THINGS TO DO:
1. Return the passage of the floor polisher patent excerpt between "FIG. 13 is a" and "to the floor.", inclusive.
2. List every section line named in the floor polisher patent excerpt.
3. In the floor polisher patent excerpt, which figure is a plan view of the device illustrated in FIG. 2?

GIVEN TEXT:
• • • • • • •

In another advantageous embodiment, the driving element and the driven element may rotate in either a clockwise or a counterclockwise direction.

The above discussed embodiments of the present invention will be described further hereinbelow with reference to the accompanying figures. When the word “invention” is used in this specification, the word “invention” includes “inventions”, that is, the plural of “invention”. By stating “invention”, the Applicants do not in any way admit that the present application does not include more than one patentably and non-obviously distinct invention, and maintains that this application may include more than one patentably and non-obviously distinct invention. The Applicants hereby assert that the disclosure of this application may include more than one invention, and, in the event that there is more than one invention, that these inventions may be patentable and non-obvious one with respect to the other.

BRIEF DESCRIPTION OF THE DRAWINGS

Exemplary embodiments of the invention are illustrated schematically in the accompanying drawings, in which:

FIG. 1 is a section through a floor polishing machine and a torque regulator for a pad, the height of which can be adjusted by means of helical guides;

FIG. 2 shows a torque regulator as illustrated in FIG. 1 in cross section along Line III—III in FIG. 3, in the extended position of the pad;

FIG. 3 is a plan view of the device illustrated in FIG. 2;

FIG. 4 shows a torque regulator as illustrated in FIG. 2 in the retracted position of the pad;

FIG. 5 and FIG. 6 are views in perspective of the torque regulator illustrated in FIG. 1 in the extended and retracted positions of the pad;

FIG. 7 and FIG. 8 show a second exemplary embodiment of a torque regulator with guide rods in the retracted position of the pad, in a plan view and in a side view;

FIG. 9 and FIG. 10 are illustrations of the device illustrated in FIGS. 7 and 8 in the extended position of the pad;

FIG. 11 and FIG. 12 are views in perspective of the device illustrated in FIGS. 7 and 9 in the retracted and extended positions of the pad;

FIG. 13 is a sectional view along Line XIII—XIII in FIG. 9;

FIG. 14 and FIG. 15 show a third exemplary embodiment of a torque regulator with cable elements in the extended position of the pad, in a side view and in a plan view;

FIG. 16 is a side view of the device illustrated in FIG. 14, in the retracted position of the pad;

FIG. 17 is a sectional view along line XVII—XVII in FIG. 15;

FIG. 18 and FIG. 19 are views in perspective of the device illustrated in FIGS. 14 and 16 in the extended and retracted position of the pad; and

FIG. 20 is a section through a floor polishing machine and a torque regulator for a pad, the height of which can be adjusted by means of helical guides, showing the approximate angle A at which the back or front of the pad may be set in relation to the floor.

• • • • • • •

SUPPLIED MATERIAL:
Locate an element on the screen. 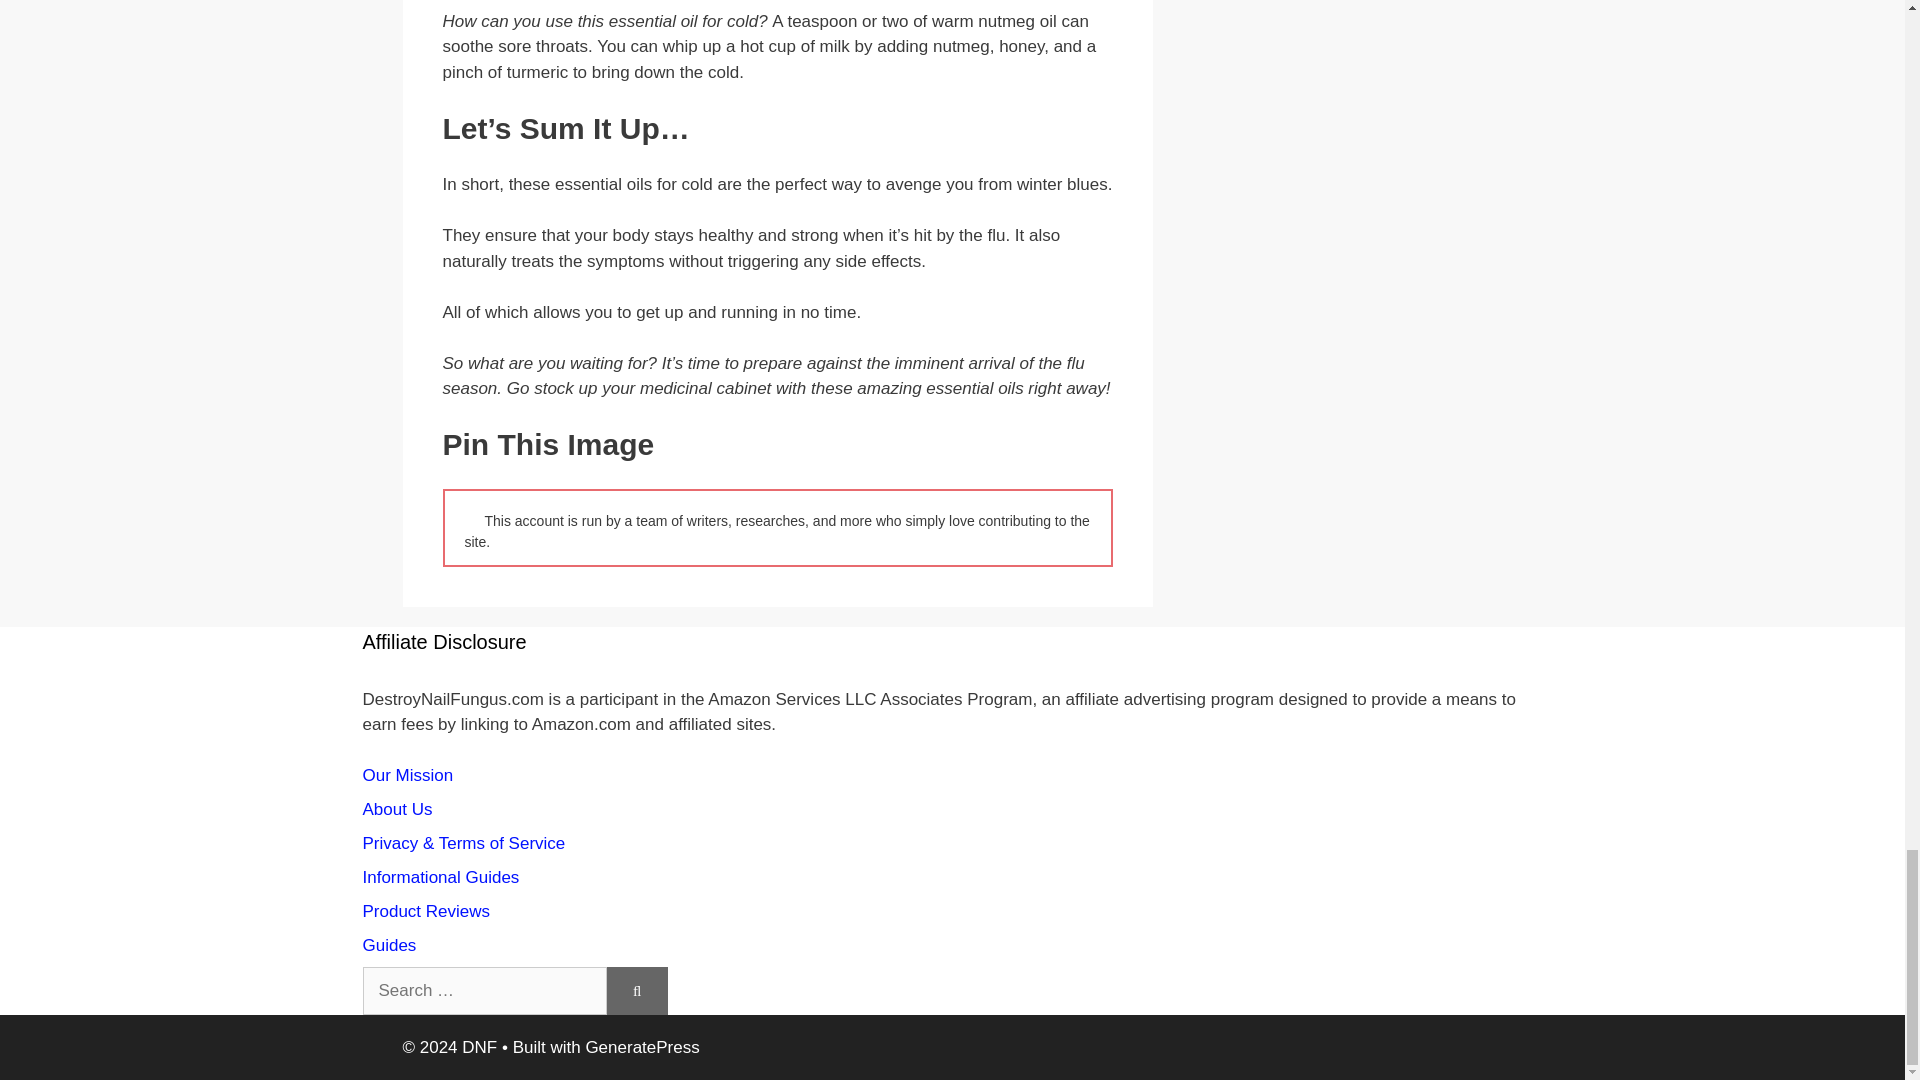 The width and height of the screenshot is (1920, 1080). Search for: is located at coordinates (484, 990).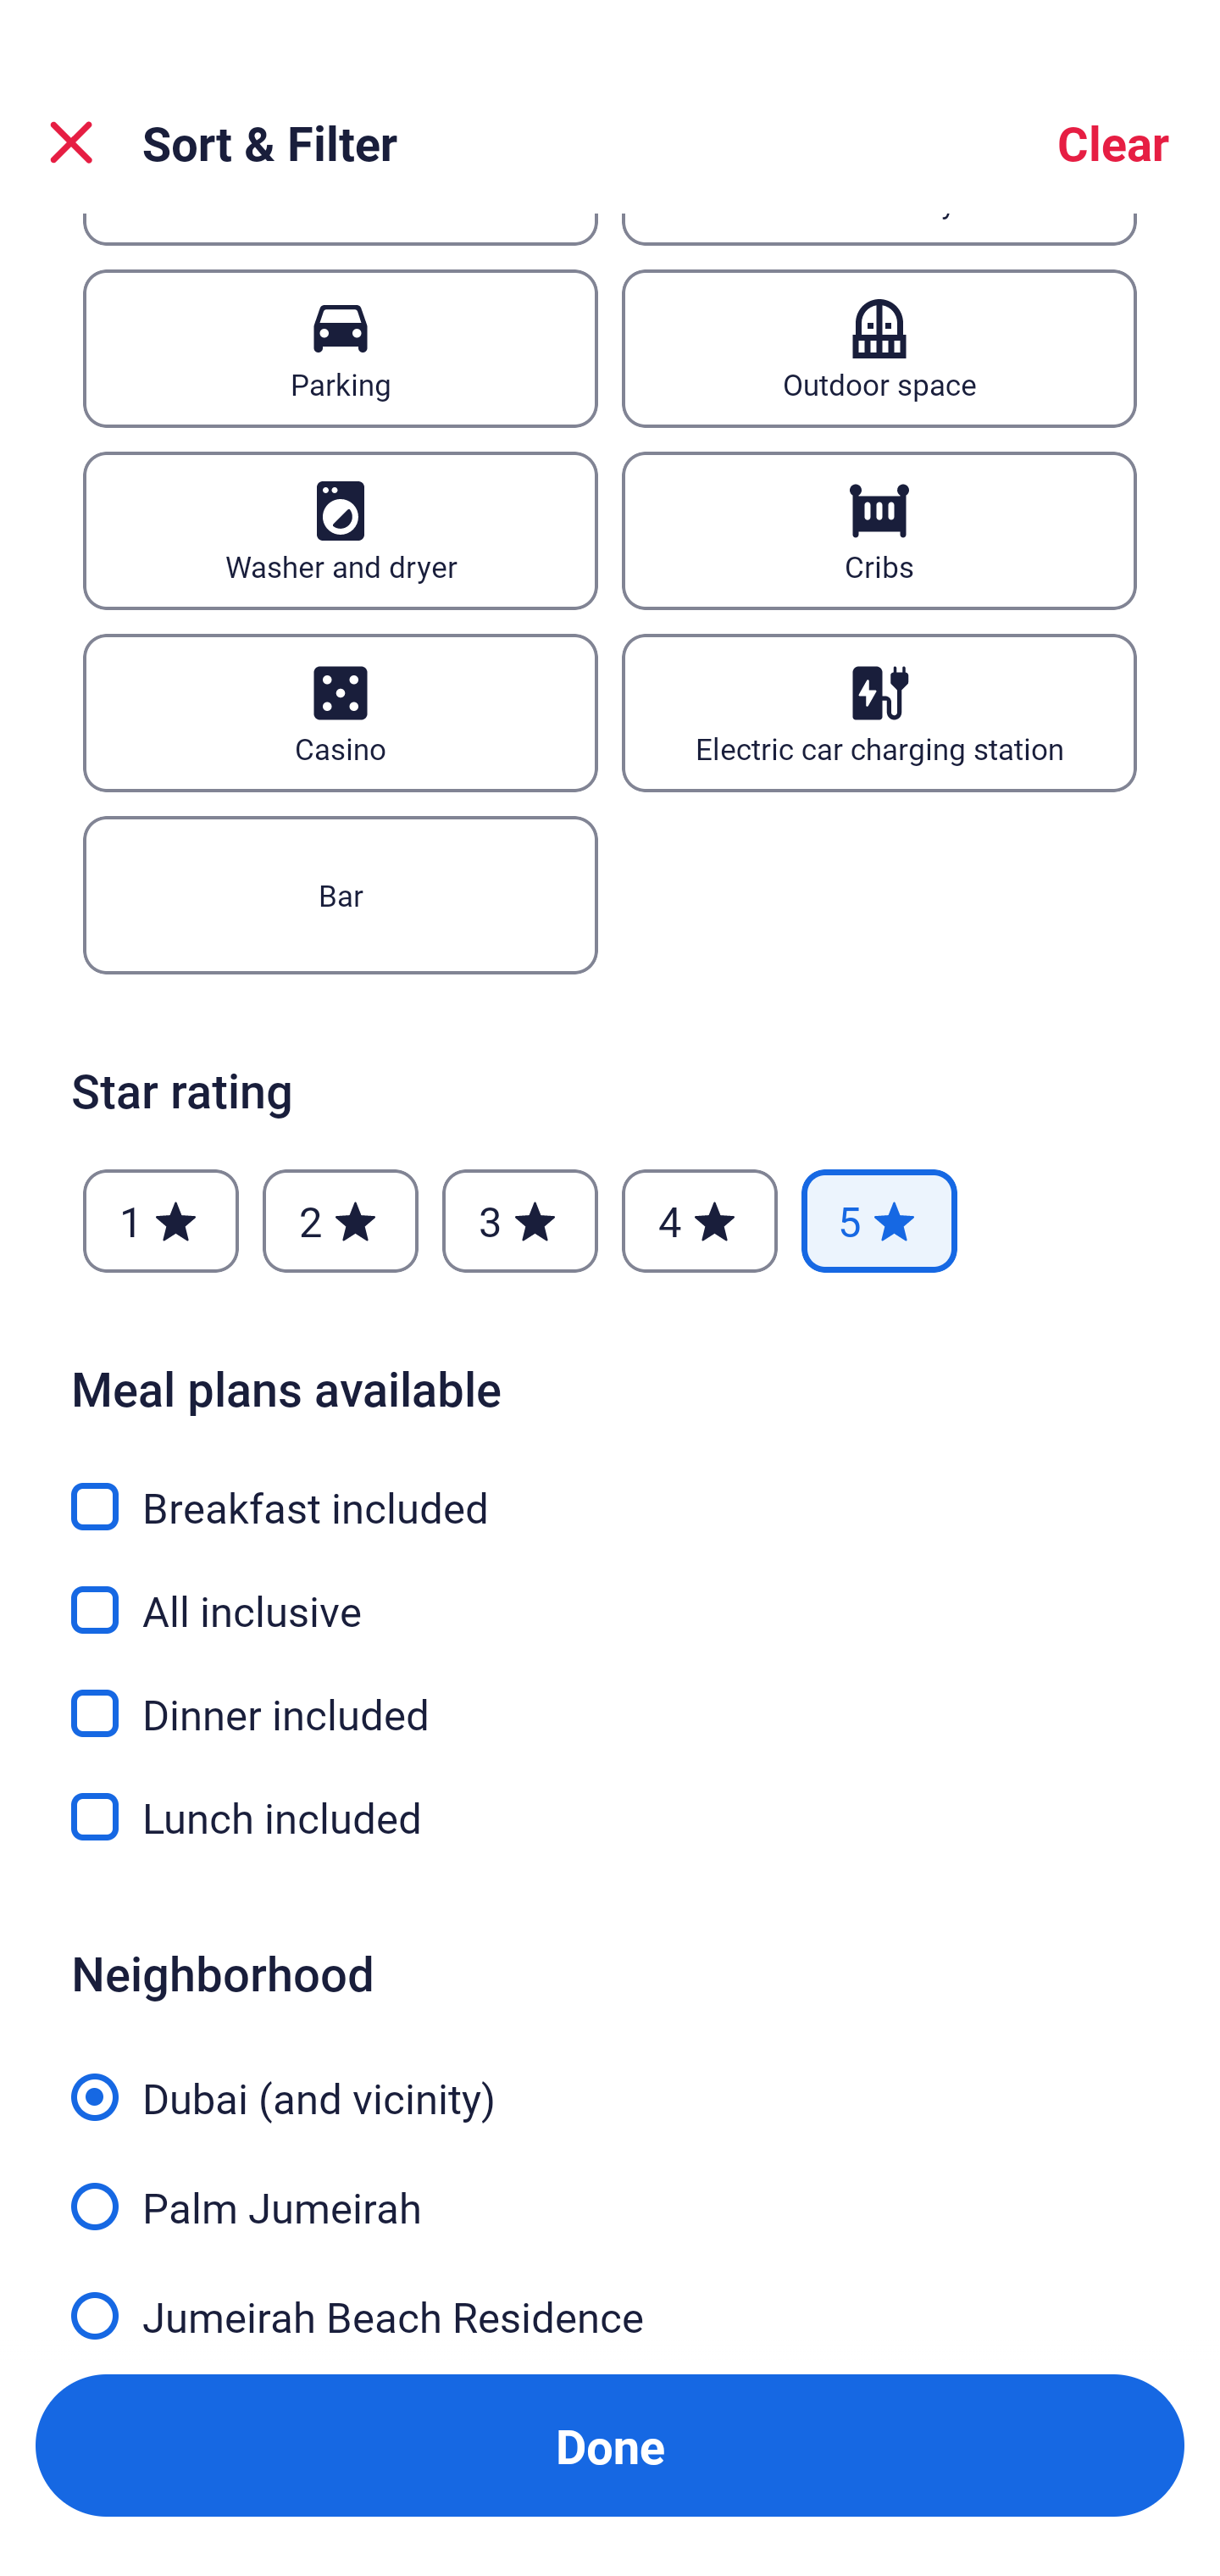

• • • • • • •

OUTPUTS:
1.
FIG. 13 is a sectional view along Line XIII—XIII in FIG. 9;

FIG. 14 and FIG. 15 show a third exemplary embodiment of a torque regulator with cable elements in the extended position of the pad, in a side view and in a plan view;

FIG. 16 is a side view of the device illustrated in FIG. 14, in the retracted position of the pad;

FIG. 17 is a sectional view along line XVII—XVII in FIG. 15;

FIG. 18 and FIG. 19 are views in perspective of the device illustrated in FIGS. 14 and 16 in the extended and retracted position of the pad; and

FIG. 20 is a section through a floor polishing machine and a torque regulator for a pad, the height of which can be adjusted by means of helical guides, showing the approximate angle A at which the back or front of the pad may be set in relation to the floor.

2.
Line III—III
Line XIII—XIII
Line XVII—XVII

3. FIG. 3